I’ve never been the kind of person who longed for company. As an only child, my parents taught me to appreciate me, to enjoy and make do with being alone, to savor the silence and to find creative ways to have fun with three guests who will always be present: me, myself and I.
Books, music, nature, animals and writing would become my best friends and they remain so today. Of course, like all humans, it’s natural for me to desire having someone else in my space, walking along with me — someone with whom I can laugh, cry and reveal my shortcomings without fear. However, that’s the slippery slope with which we must all contend and tread with caution — recognizing the few who merit being included on our exclusive and necessarily short, yes short list of honest to goodness friends.
Be honest. A friend, a real “ride ’til we die,” “I’ve always got your back” friend, is someone who’s extremely rare and should be counted as a gift, a jewel of unfathomable value — priceless and irreplaceable. Thus, when people have let me down on a routine basis becoming “ghost” when I needed them most, taking care of their own desires before considering my needs, I’ve had to grow up — “man up” if you will. Some so-called friends are experts at making the best of and taking full advantage of our relationship and benefits when the harsh winter season unleashes it’s cold temperatures and desolate vistas — conditions which lead even the least intelligent person to seek the warmth of another body — anyone’s body — until spring returns so they can frolic off to explore greener pastures and brand-new personalities for them to conquer.
These thoughts have invaded my moments of solitude as of late in the midst of a changing season — a message from the Creator that I have received with gratitude, careful to avoid using that word of ultimate denial, “but,” in my efforts to fully understand the truth that has been revealed to me. As a result, I have been compelled to look more closely at the road on which I am traveling, the destiny that I know is mine and mine alone and to take a fresh look at the roadblocks that have deterred me — roadblocks, people, places and things, that I have created or allowed to grow — others that I have invited to travel along with me.

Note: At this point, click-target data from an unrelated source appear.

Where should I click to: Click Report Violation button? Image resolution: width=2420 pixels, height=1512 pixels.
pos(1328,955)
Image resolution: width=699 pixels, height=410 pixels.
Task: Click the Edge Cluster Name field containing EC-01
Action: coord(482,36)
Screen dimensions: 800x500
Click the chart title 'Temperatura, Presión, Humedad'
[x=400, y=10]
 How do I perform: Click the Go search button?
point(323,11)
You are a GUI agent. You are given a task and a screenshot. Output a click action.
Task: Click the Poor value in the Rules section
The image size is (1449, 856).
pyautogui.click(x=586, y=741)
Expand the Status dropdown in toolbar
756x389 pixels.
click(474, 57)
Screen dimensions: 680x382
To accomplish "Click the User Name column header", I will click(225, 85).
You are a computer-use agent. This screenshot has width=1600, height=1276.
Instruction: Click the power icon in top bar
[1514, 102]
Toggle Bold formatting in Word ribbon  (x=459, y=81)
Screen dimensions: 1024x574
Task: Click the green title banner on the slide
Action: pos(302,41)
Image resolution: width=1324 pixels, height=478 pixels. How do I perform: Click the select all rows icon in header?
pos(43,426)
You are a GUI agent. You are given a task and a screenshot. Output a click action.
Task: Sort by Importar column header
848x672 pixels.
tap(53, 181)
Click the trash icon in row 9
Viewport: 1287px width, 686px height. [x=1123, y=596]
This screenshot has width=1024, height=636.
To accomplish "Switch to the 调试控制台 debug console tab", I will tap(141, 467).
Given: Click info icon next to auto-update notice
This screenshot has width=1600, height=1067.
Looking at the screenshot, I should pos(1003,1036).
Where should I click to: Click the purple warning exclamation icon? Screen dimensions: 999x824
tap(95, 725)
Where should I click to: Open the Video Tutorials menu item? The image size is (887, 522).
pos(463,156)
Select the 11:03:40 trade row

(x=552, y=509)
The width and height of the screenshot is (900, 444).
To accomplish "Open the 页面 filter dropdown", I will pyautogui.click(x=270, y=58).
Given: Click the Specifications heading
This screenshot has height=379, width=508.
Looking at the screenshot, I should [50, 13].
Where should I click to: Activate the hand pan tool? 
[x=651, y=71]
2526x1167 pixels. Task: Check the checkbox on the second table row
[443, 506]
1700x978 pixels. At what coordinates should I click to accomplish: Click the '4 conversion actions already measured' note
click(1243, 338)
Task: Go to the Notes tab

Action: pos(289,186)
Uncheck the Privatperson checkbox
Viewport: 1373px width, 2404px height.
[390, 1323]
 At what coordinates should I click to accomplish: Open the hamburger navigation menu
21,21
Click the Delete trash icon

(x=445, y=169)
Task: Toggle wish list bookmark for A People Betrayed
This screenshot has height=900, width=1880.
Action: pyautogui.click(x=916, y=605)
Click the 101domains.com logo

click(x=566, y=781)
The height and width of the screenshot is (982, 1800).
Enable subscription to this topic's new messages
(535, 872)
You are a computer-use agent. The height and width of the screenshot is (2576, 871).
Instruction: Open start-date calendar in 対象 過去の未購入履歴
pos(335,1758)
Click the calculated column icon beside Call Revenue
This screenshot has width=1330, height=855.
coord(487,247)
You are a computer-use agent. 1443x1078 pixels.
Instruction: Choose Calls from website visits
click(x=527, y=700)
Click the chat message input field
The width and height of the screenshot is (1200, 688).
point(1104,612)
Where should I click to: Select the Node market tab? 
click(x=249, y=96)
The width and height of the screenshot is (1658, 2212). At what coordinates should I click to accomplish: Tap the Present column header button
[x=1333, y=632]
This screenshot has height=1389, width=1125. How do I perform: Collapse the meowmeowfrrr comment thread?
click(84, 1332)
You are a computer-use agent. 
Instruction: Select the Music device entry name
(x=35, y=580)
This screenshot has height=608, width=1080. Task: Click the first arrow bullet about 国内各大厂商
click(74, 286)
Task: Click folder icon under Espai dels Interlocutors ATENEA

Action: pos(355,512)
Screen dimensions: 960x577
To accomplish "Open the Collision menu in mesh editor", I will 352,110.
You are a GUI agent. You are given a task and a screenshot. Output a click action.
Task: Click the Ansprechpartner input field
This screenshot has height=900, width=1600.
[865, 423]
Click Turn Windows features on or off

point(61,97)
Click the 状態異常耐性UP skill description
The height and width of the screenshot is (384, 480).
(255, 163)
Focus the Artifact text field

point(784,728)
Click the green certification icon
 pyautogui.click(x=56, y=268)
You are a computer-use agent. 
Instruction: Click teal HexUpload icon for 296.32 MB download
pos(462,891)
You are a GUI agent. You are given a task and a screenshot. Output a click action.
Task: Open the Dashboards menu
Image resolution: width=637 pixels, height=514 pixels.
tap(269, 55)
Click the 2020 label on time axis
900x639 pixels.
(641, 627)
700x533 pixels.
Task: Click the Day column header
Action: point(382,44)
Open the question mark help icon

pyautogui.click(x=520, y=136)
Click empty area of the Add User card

With this new revelation, I’m now in the process of “cutting the fat” as my Daddy used to advise. Friends who enjoy the ride with their feet propped up for comfort but who never get out of the car when there’s a flat tire, when the engine is laboring, when unexpected weight has been added to the load making it even more difficult to keep the vehicle on the right path, are the kinds of people who need to be put out of the car with the quickness. Afterwards, don’t look in your rear mirror. They’ll make it. They’ll simply find another host — like all leeches are prone to do.
As for “sometimes” friends, relatives and extended family included, those on whom you can never depend but who always want and demand you to be there for them, they too must be removed from the list and left on the side of the road. Actually, while we tend to feel better about ourselves when we can boast about having an extensive list of friends, those blessed with wisdom and discernment recognize that the best list of the friends is one that’s so short you can count the names on one hand.
My destiny belongs to me and no one else and it’s mine to secure or to leave unrealized like a withered flag blowing in the wind on the grounds of a long-abandoned fortress. The gifts God has given me are not community property. Further, no one can do the things that I can do or conceive the ideas and dreams that haunt me and for which I alone am best prepared to take from the land of hope to the universe of reality.
There are times when we allow others to romp with us in our playground. It’s fun for a moment. It’s almost idyllic for a season or two. But after it’s clear that they don’t quite fit or appreciate the parameters and limits of our playground, that’s the time to ask them to leave employing any means necessary to rid you of them: a gentle nudge, a warm kiss on the cheek, a solid “fist-bump” or a swift kick in the behind.
Children like to imagine the impossible and then believe it can never be achieved. Grown folks, those who have been through the fire and made it through, know that they know that they know, that those who are determined to reach their unique destiny must be willing to walk that road alone.